◆ What is needed
Please copy out every one of the rows below word for word, leaving the pictures out of your answer.

◆ Word and item position data
+--
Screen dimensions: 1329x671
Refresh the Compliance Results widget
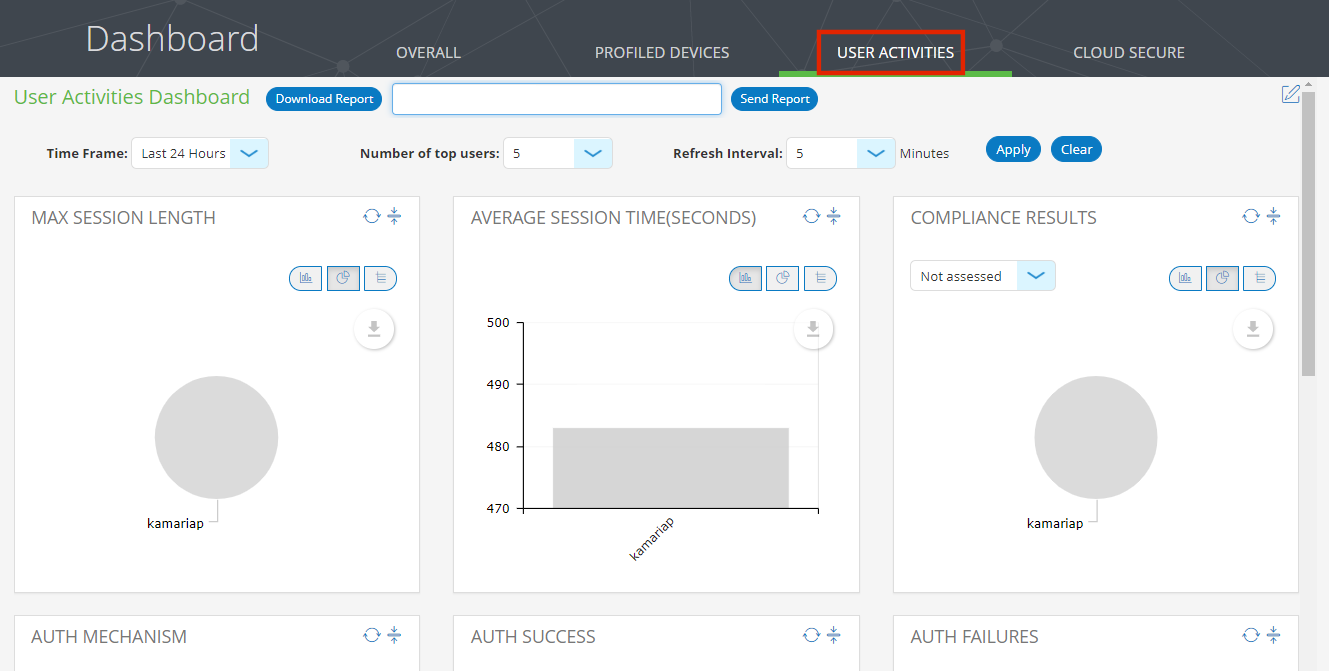[x=1250, y=215]
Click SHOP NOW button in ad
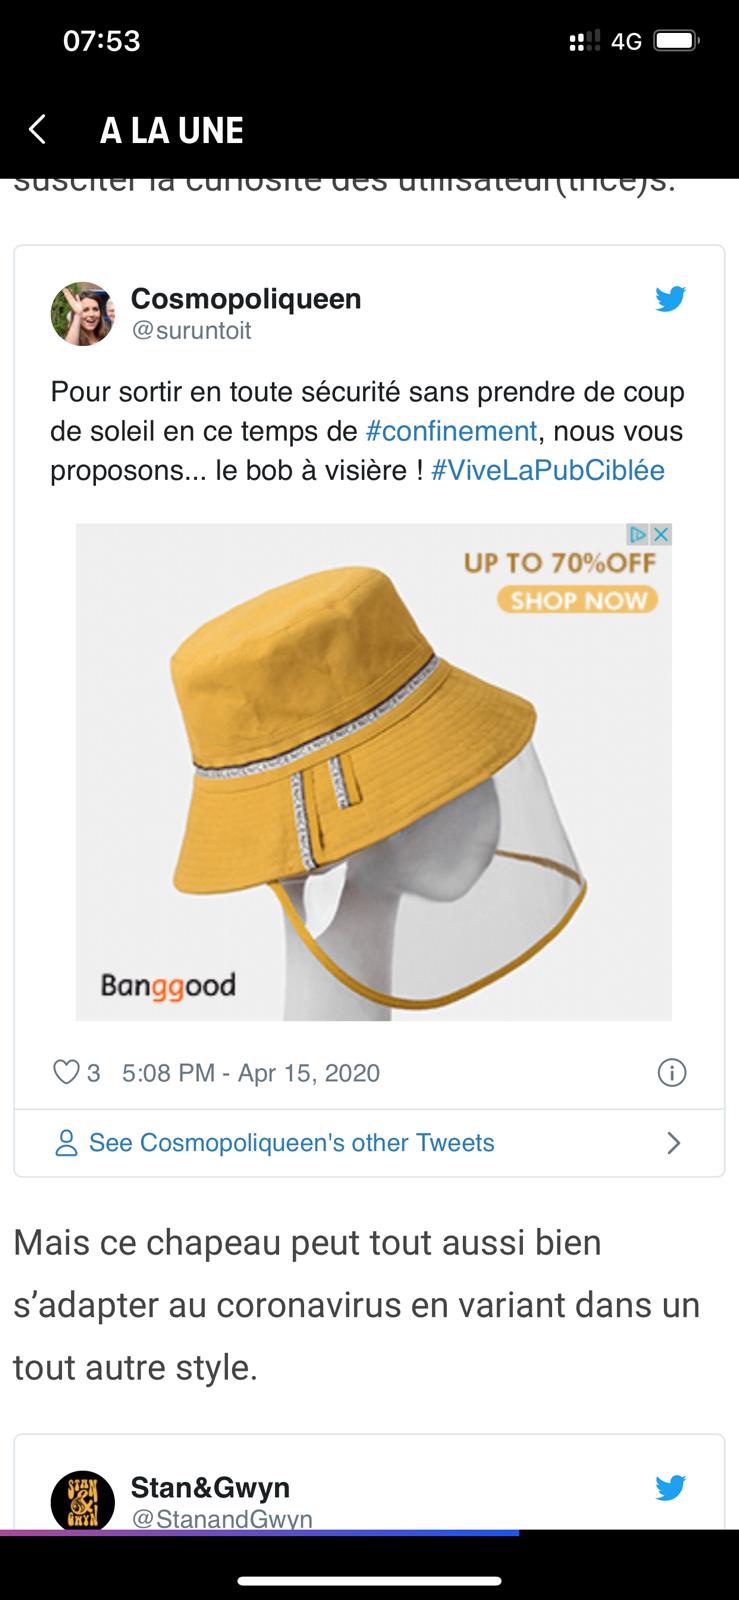Screen dimensions: 739x1600 tap(578, 600)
+--
◆ The reply
Screen dimensions: 1329x671
Refresh the Compliance Results widget
[x=1250, y=215]
Click SHOP NOW button in ad
Screen dimensions: 739x1600 tap(578, 600)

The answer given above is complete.